Collected data entries:
------------------------
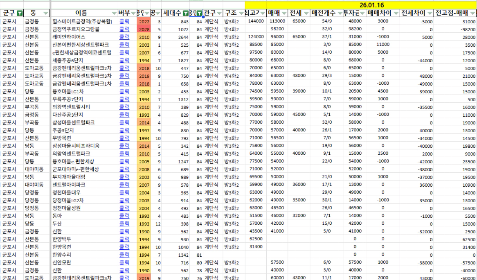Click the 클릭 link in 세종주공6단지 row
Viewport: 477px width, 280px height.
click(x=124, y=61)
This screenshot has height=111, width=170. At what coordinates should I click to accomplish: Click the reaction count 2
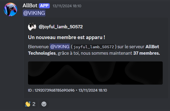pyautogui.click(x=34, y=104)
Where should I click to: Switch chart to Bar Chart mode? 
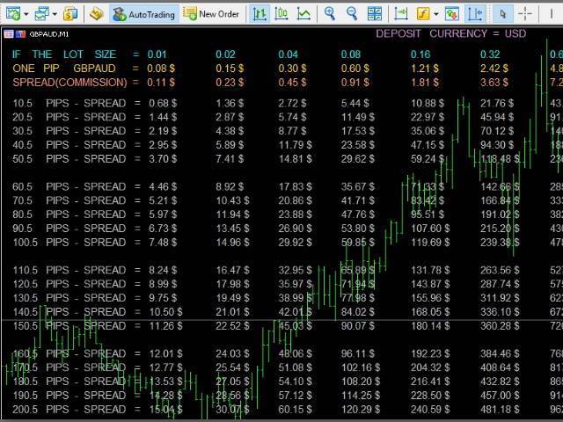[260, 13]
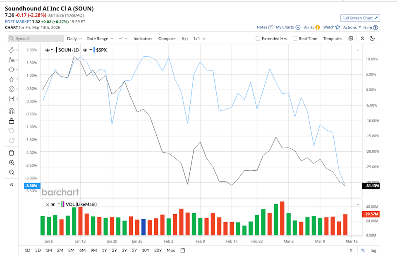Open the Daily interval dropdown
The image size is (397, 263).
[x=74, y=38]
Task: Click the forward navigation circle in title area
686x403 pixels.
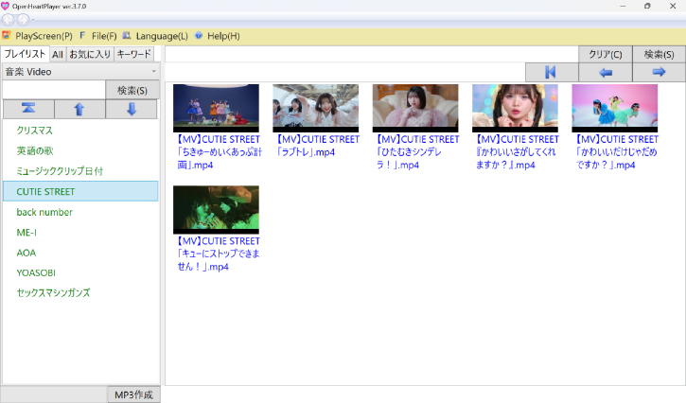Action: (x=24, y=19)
------------------------
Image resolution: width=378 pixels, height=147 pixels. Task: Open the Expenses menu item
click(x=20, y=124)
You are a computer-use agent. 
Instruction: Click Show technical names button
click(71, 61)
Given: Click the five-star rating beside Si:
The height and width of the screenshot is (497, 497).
------------------------
● **WHAT THE TASK REQUIRES**: Look above for the line holding "Image resolution: width=378" and the line holding "The height and", then output exactly those two lines and every line between them, nothing more.

● **RESPONSE FOR THIS EXERCISE**:
Image resolution: width=378 pixels, height=147 pixels. Task: Open the Expenses menu item
click(x=20, y=124)
You are a computer-use agent. 
Instruction: Click Show technical names button
click(71, 61)
Given: Click the five-star rating beside Si:
The height and width of the screenshot is (497, 497).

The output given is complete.